Muchas niñas perecen desangradas, de septicemia, hepatitis B, sida, por el tétanos o la gangrena, admira la fortaleza de las que logran sobrevivir. Al cortar la funda del clítoris se impide que la mujer disfrute del sexo, pero la infibulación -coser la vagina- produce consecuencias graves a largo plazo: daños en la uretra y el ano, cicatrices, infecciones crónicas de la vejiga y la pelvis, quistes y accesos en la vulva, dificultad al orinar, disminorrea, acumulación de sangre de la menstruación en el abdomen, frigidez, depresión, suicidio. También hay que hacer mención de los impedimentos que impone esta práctica a las relaciones sexuales, cuando tiene lugar la penetración, cuando llega el momento del parto y la mujer se desgarra o fallece en el intento, cuando después de dar a luz, el marido exige que vuelvan a coser a su esposa, así cinco, nueve, once veces...

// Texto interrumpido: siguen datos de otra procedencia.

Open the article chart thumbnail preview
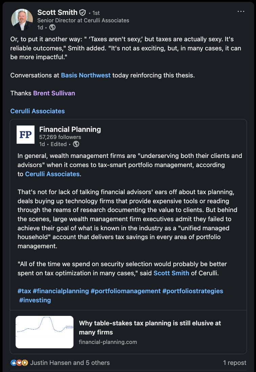 tap(44, 332)
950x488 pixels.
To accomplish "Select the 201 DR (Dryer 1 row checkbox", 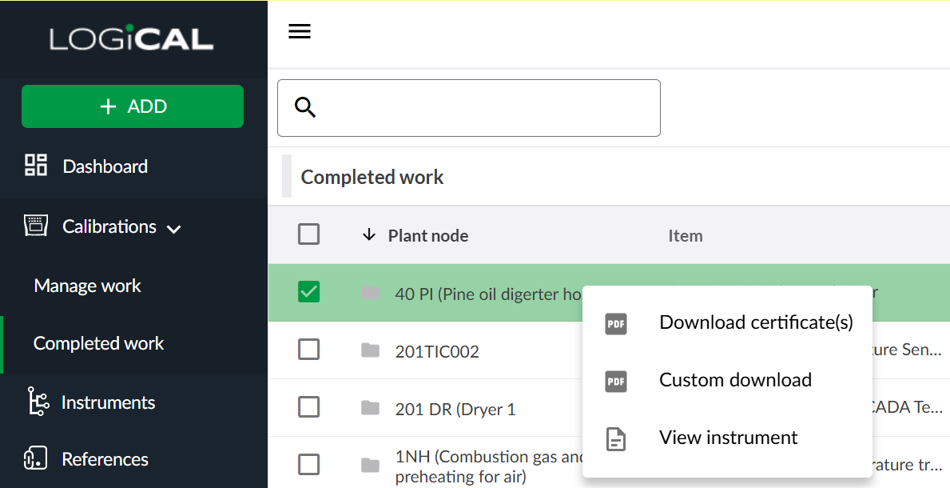I will tap(308, 407).
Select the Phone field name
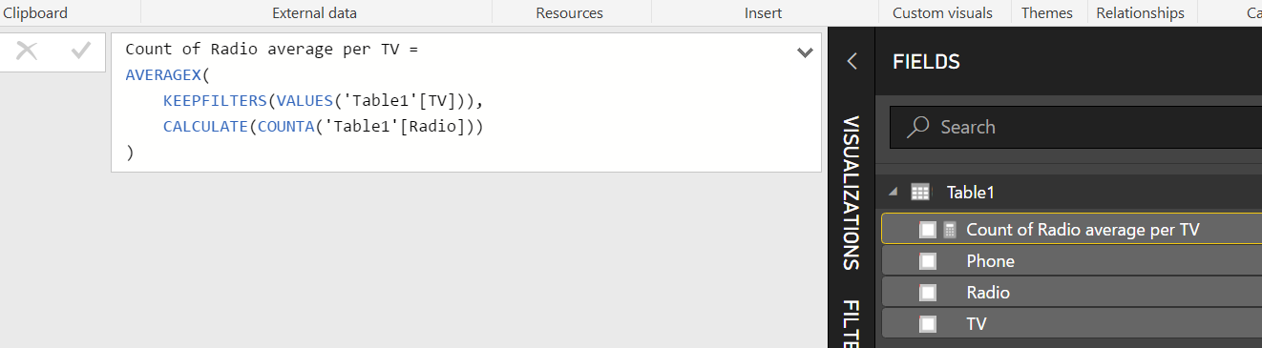Viewport: 1262px width, 348px height. (990, 261)
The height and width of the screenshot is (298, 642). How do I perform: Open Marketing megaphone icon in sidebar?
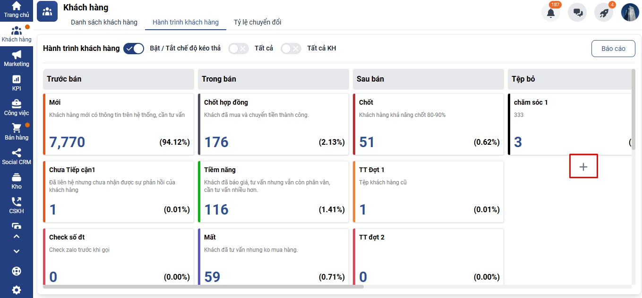pyautogui.click(x=17, y=55)
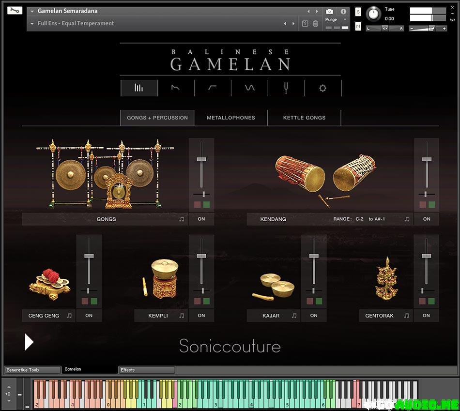Viewport: 460px width, 411px height.
Task: Click the trash delete icon in header
Action: tap(316, 23)
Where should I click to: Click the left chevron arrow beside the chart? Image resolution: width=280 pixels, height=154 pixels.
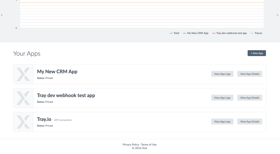point(2,15)
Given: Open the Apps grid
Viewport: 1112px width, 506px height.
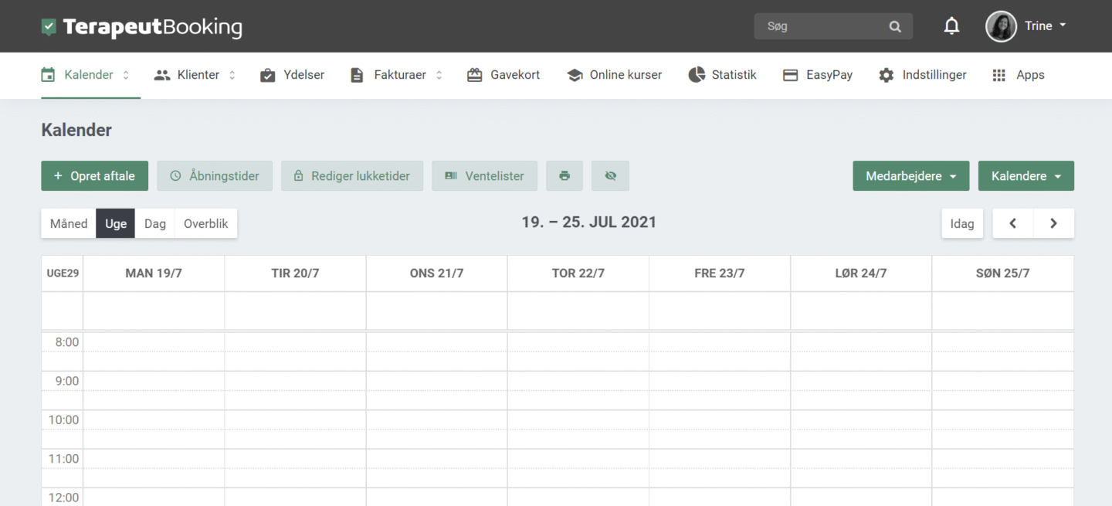Looking at the screenshot, I should point(1018,75).
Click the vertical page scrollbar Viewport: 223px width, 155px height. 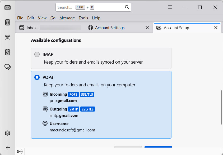click(221, 107)
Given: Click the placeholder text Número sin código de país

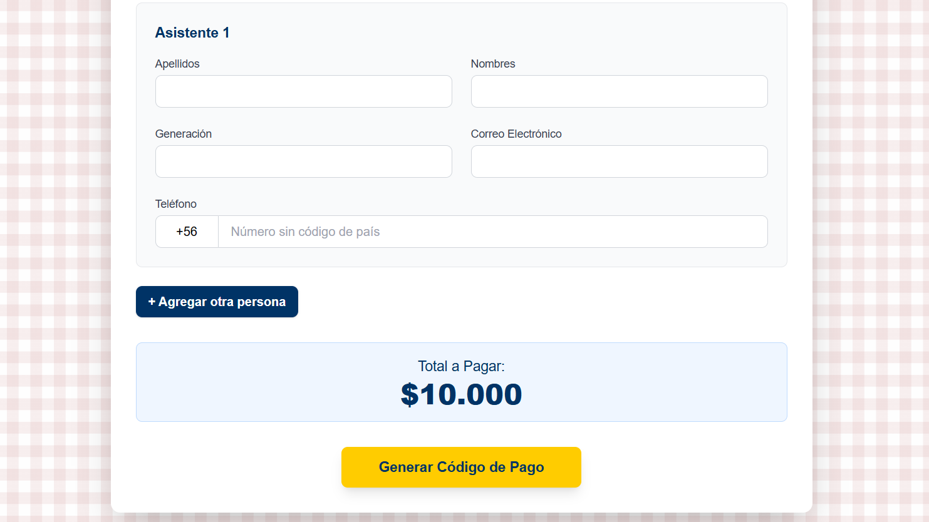Looking at the screenshot, I should [x=304, y=232].
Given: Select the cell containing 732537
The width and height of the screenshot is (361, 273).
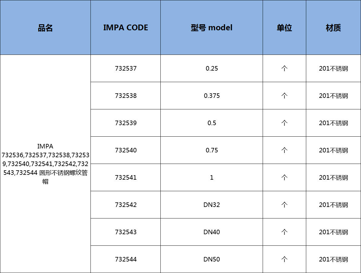Looking at the screenshot, I should pyautogui.click(x=125, y=68).
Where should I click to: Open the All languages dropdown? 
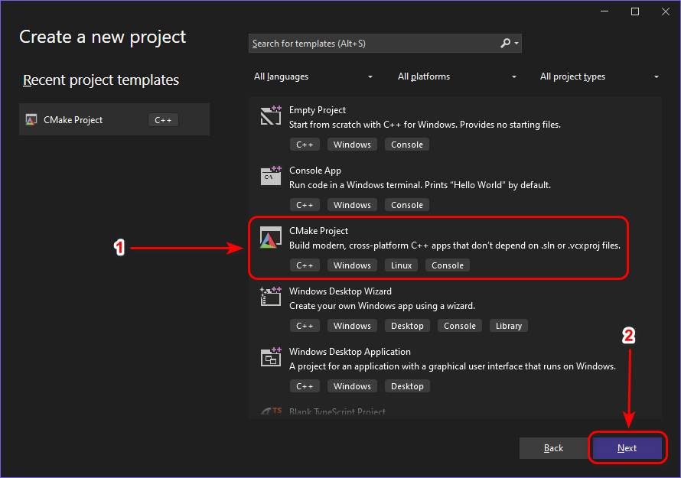click(314, 76)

Alguien tiene que hablar por estas mujeres sin voz, alguien debe defenderlas de la barbarie, de la mutilación. Ellas están obligadas a guardar silencio, pero nosotras no, nosotras tenemos el deber inexcusable de dar a conocer su secreto y evitarlo. La ONU calcula que se les ha practicado la circuncisión a unos 135 millones de mujeres en el mundo y cada año, dos millones, corren la misma suerte en 28 países. Para muchas de ellas ya no hay remedio, el daño está consumado, pero aún estamos a tiempo de salvar a otras.